If a company wanted to even bid on the mega-project, it had to cough up $2 million. Then it had to shell out another $5 million to back a performance-related bond. This was to guarantee it would keep to the job, no matter how difficult it became.

At the time, the nation was stuck in the Great Depression. So the idea of paying up for a juicy government contract was enticing.

That was especially true in the construction industry. There, the Great Depression was eating into jobs and forward-looking business strategies.

But the dam was too expensive and complex of a project. No single company could pony up that much money for the contract… or to guarantee the project’s completion.

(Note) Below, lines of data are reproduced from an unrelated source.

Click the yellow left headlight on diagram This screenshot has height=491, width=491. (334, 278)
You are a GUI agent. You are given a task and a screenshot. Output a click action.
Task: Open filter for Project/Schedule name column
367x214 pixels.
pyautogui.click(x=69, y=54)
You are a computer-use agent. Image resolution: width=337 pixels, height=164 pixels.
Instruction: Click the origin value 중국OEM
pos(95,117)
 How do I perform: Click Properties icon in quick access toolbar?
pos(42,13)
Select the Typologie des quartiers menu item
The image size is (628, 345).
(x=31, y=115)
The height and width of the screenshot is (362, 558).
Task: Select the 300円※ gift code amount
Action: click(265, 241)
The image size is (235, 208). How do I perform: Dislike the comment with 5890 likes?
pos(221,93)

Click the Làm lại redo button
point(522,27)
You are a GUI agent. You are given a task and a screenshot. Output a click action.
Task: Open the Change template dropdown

So, in the end, the contract didn’t go to just one firm. Instead, on February 19, 1931, a group of companies formed a coalition.

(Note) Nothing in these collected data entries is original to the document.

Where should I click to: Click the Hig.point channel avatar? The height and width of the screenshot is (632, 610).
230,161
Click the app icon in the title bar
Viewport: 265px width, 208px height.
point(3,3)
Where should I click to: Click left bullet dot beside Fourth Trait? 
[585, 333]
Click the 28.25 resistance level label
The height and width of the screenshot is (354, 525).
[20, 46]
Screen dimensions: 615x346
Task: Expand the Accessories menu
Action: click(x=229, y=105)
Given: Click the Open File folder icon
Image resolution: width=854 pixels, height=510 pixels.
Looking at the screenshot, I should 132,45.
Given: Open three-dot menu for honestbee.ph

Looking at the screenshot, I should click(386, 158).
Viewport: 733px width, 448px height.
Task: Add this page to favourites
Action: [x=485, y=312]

The Six Companies That Built the Dam

The Six Companies, as they were called, won the $49 million contract.

At the time, it was the largest contract of its kind. And the largest public-private partnership in the history of the United States up to that point.

The winners were all relatively small or family-owned companies. But one name in particular stands out: the Bechtel Corporation.

You might recognize the Bechtel name as a multinational mega-company. But it wasn’t anywhere near that back then.

Until the Hoover Dam project came along, Bechtel was a tiny family road construction company founded in 1898.

But it seized the challenge of the Hoover Dam project. And – together with Henry J. Kaiser Co. of California – Bechtel put $1.5 million into the dam.

The Bechtel family grew into a global construction, energy, and technology company on the wings of that project.

Today, Bechtel is the second-biggest construction company in the United States. And it’s one of America’s largest private companies, with a $40 billion market cap.

It was in the right place at the right time.

What This Means for Your Money Today

Now, I’m not suggesting that you buy Bechtel. After all, it’s a private company. So even if we wanted to, it’d be nearly impossible.

Instead, I’m telling you this because we’re at another crossroads for our nation’s infrastructure.

In the 1930s, the Hoover Dam gave small companies the chance to grow bigger.

And right now, legislation coming out of Washington is creating a similar opportunity in the energy markets.

The nuclear energy revival I’ve been writing about is about to go into overdrive…

I got a recent glimpse of that on Capitol Hill, where I had dozens of meetings with Congressional leaders and staff in the energy space.

When I was there, 17 energy bills sailed through markup in a single meeting. Ten of them were nuclear energy-related bills.

That kind of volume and speed is not normal in Washington!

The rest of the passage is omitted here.